Rimozione di articoli a riproduzione riservata dalla rassegna stampa per violazione del copyright

Il Tar ha confermato la delibera Agcom che ha ordinato la rimozione del servizio di rassegna stampa di alcuni articoli di riproduzione riservata per violazione del copyright.

In una recente sentenza il Tar Lazio ha confermato la legittimità di una delibera Agcom, risalente al luglio 2020, con cui l’Autorità ordinava ad un società operante nel campo del media monitoring di provvedere, entro due giorni dalla notifica del provvedimento, alla rimozione dal proprio servizio di rassegna stampa di alcuni articoli recanti la clausola di riproduzione riservata e di interrompere la riproduzione di questi ultimi.

La società destinataria di tali obblighi aveva presentato ricorso dinanzi al Tar Lazio al fine di chiedere l’annullamento della delibera e del Regolamento in materia di tutela del diritto d’autore sulle reti di comunicazione elettronica, anch’esso adottato dall’AgCom con delibera n. 680/Cons. del 12 dicembre 2013. Tra i vari argomenti, con un gruppo di censure strettamente connesse tra loro (primo, secondo, quarto, quinto, dodicesimo e quattordicesimo motivo di ricorso), la ricorrente lamentava l’erronea applicazione delle disposizioni della legge sul diritto d’autore.
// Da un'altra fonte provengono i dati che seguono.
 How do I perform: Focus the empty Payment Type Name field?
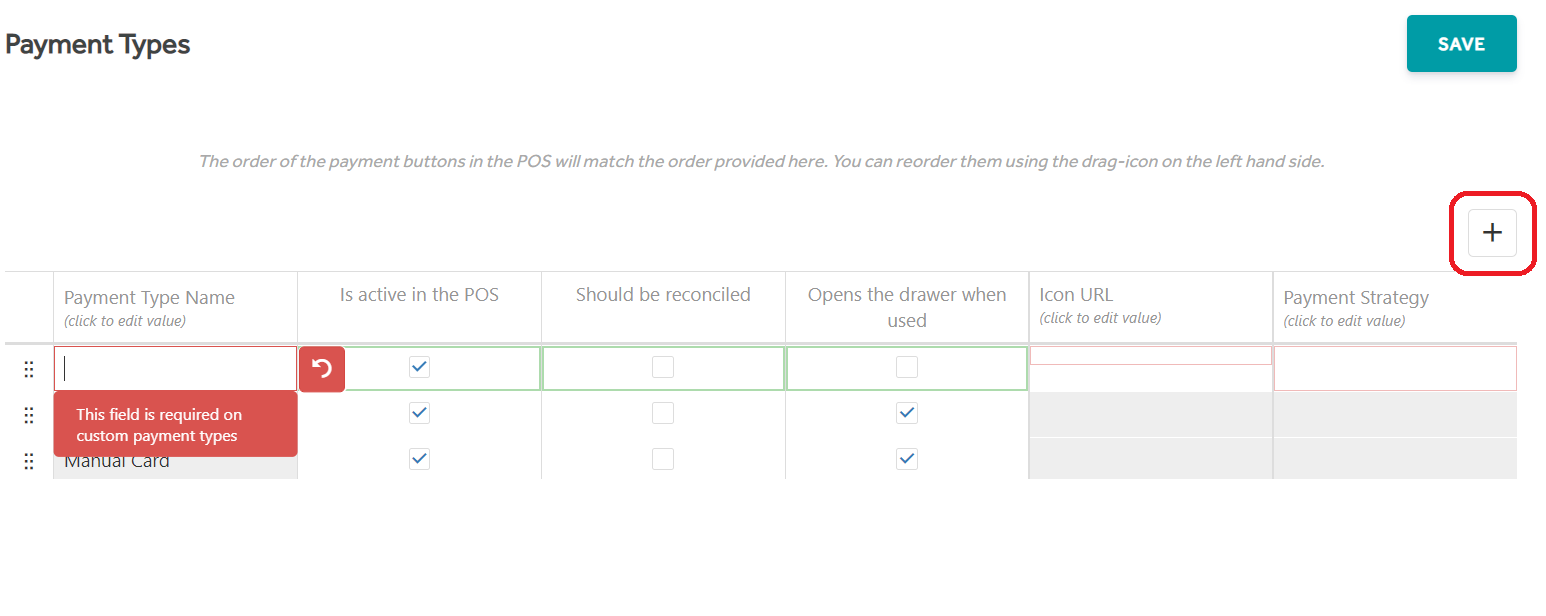pos(176,369)
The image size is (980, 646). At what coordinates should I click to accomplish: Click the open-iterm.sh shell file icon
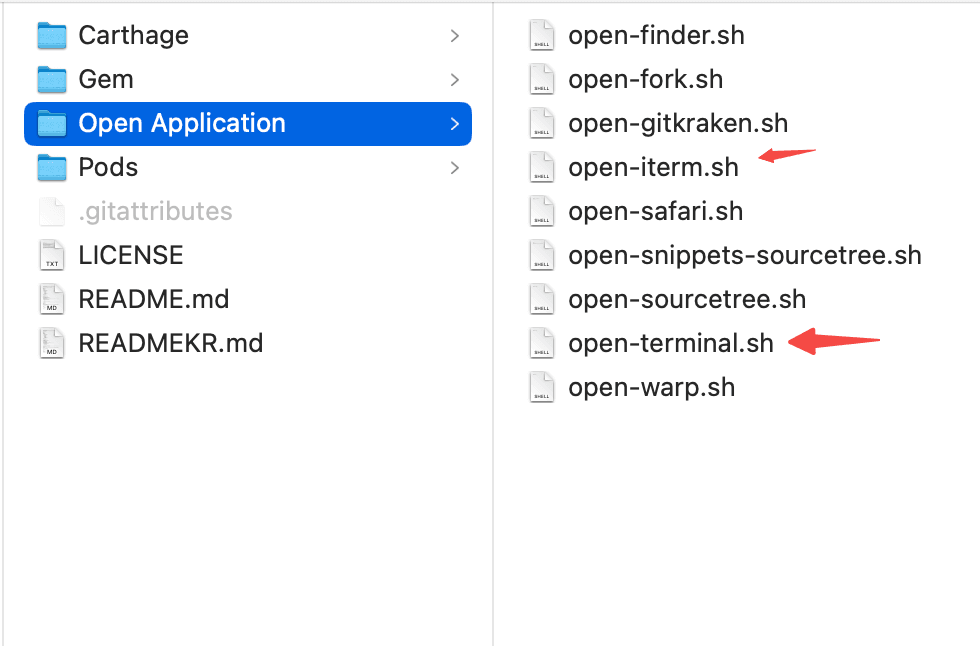(x=541, y=168)

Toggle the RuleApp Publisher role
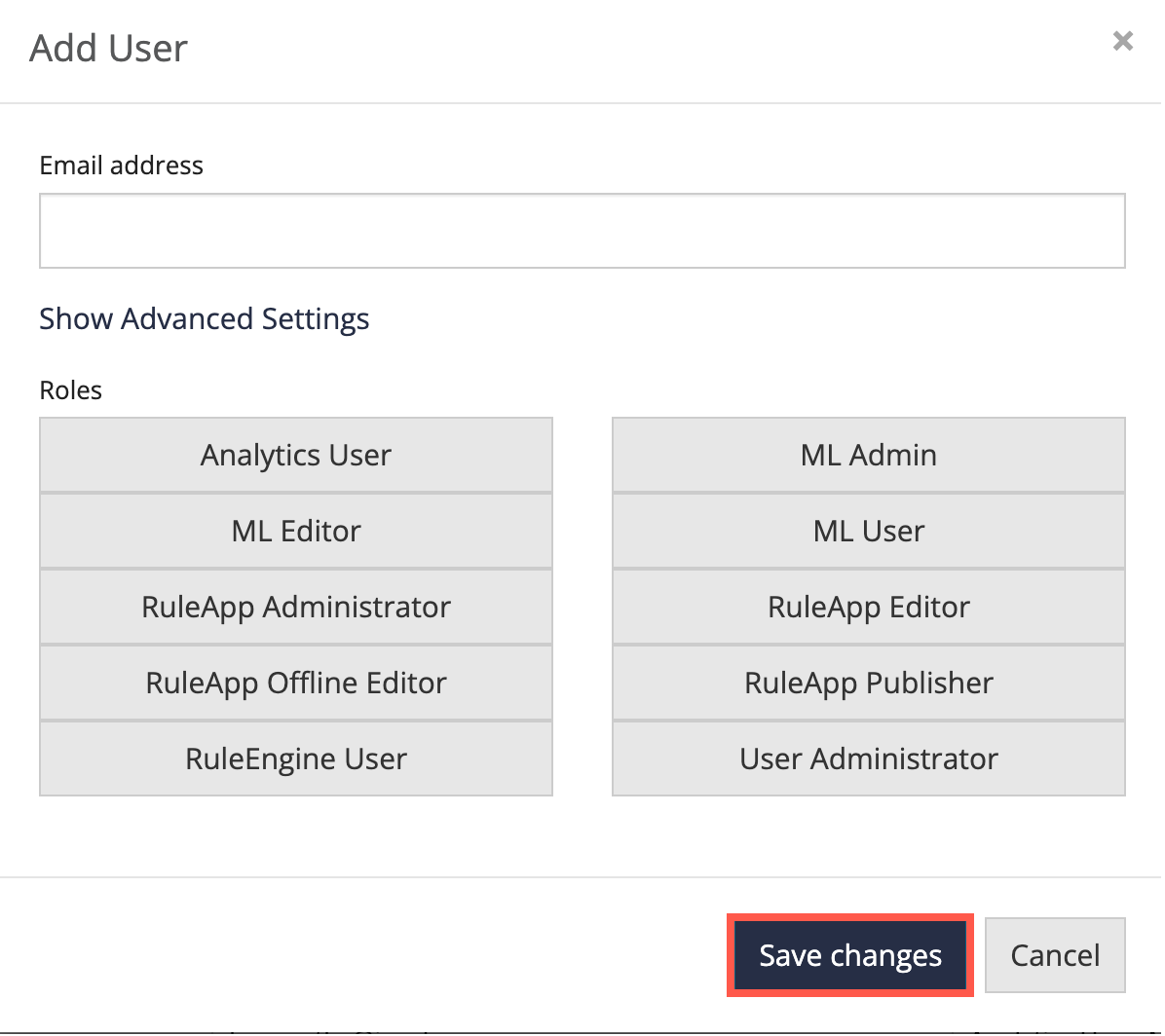868,683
Sotto un primo profilo, la società sosteneva che mancherebbe una delle condizioni previste dall’art. 16 della legge sul diritto d’autore affinché possa essere configurata una violazione del diritto di riproduzione, ovvero la diffusione degli articoli presso un pubblico generalizzato, circostanza che non si verificherebbe nella specie, in quanto il servizio di rassegna stampa è diretto nei confronti di un pubblico determinato (i clienti della società di media monitoring). Sotto altro profilo deduceva l’erronea interpretazione degli artt. 65 e 101 della legge sul diritto d’autore, dai quali non sarebbe desumibile il divieto alla libera utilizzazione degli articoli in una rassegna stampa, in caso di espressa riserva alla riproduzione.

Secondo il Tar le censure appena menzionate sono infondate. Da un lato, infatti, il Collegio evidenzia che l’affermazione secondo la quale la diffusione presso un pubblico generalizzato sarebbe una delle condizioni previste dall’art. 16 della legge sul diritto d’autore, affinché possa essere configurata una violazione del diritto di riproduzione tramite gli articoli della rassegna stampa ai sensi della normativa copyright, non trova rispondenza nel dato normativo, atteso – tra l’altro – che  il diritto di riproduzione è disciplinato dall’art. 13 della legge sul diritto d’autore, che non inserisce la condizione della “diffusione presso un pubblico” quale elemento del concetto di “riproduzione”. Dall’altro, il Collegio non condivide la tesi di parte ricorrente, secondo la quale l’interpretazione letterale dell’art. 65 cit. in caso di clausola di riserva condurrebbe a rendere illecita la sola riproduzione in “riviste o giornali” e non quindi nelle rassegne stampa. Al contrario, il Collegio ritiene di aderire ad una interpretazione sistematica, che tenga conto della “ratio” della legge e del quadro normativo di riferimento, con l’effetto che deve considerarsi illecita la riproduzione di articoli riservati anche nelle rassegne stampa.

Infine, il Tar Lazio ha osservato che la correttezza delle conclusioni dell’Agcom trova conferma anche nella ratio dell’art. 15 della Direttiva n. 2019/790/UE, che, pur se non ancora recepita introduce una tutela giuridica armonizzata proprio per gli utilizzi online di pubblicazioni di carattere giornalistico da parte dei prestatori di servizi della società dell’informazione.